- [PROVIDED ENTRIES]:

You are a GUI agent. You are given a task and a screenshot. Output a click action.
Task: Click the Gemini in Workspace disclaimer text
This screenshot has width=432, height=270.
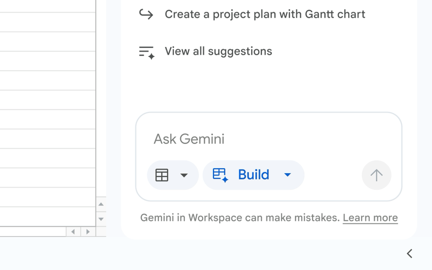click(239, 218)
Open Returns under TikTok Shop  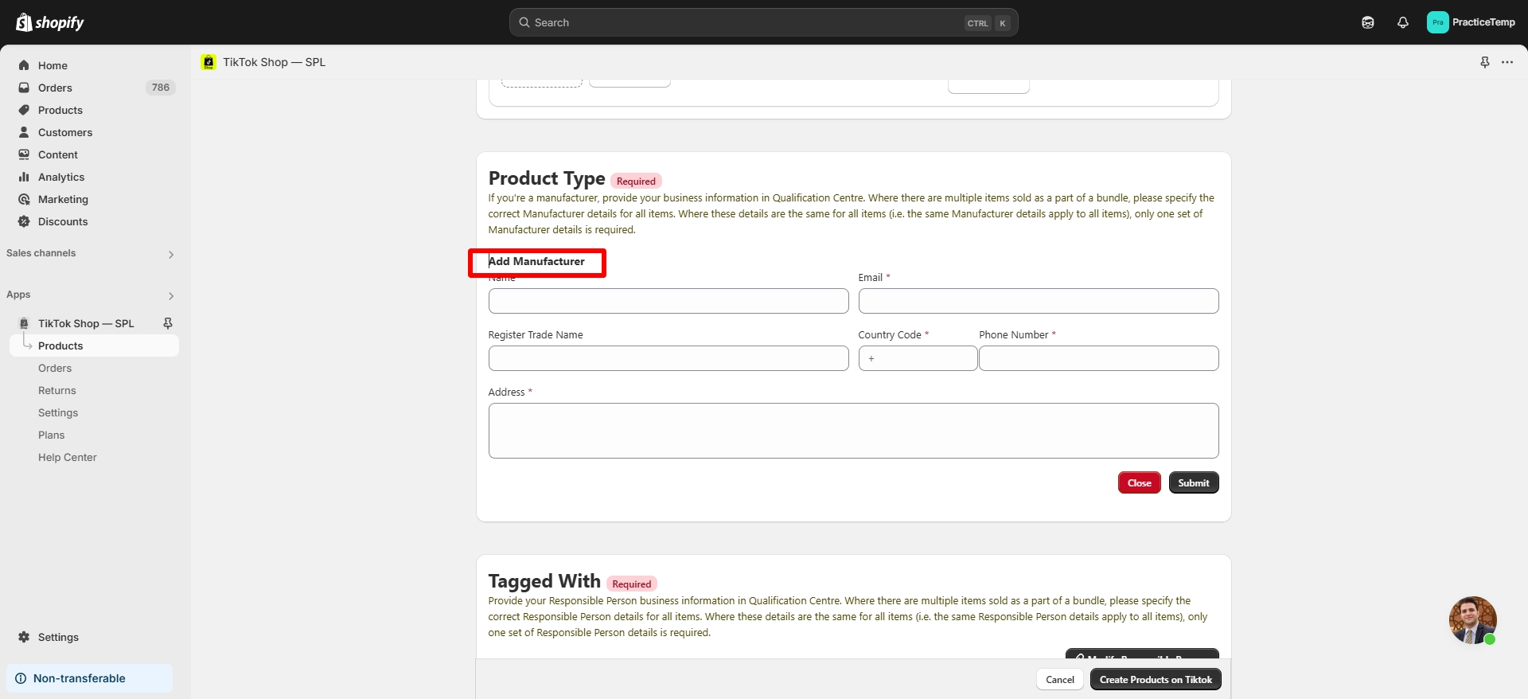(57, 390)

- [EXERCISE AIM]: Pull out each line in the rows above that contains the word "screenshot".

- [RESULT BELOW]:
You are a GUI agent. You are given a task and a screenshot. Output a click action.
This screenshot has width=432, height=270.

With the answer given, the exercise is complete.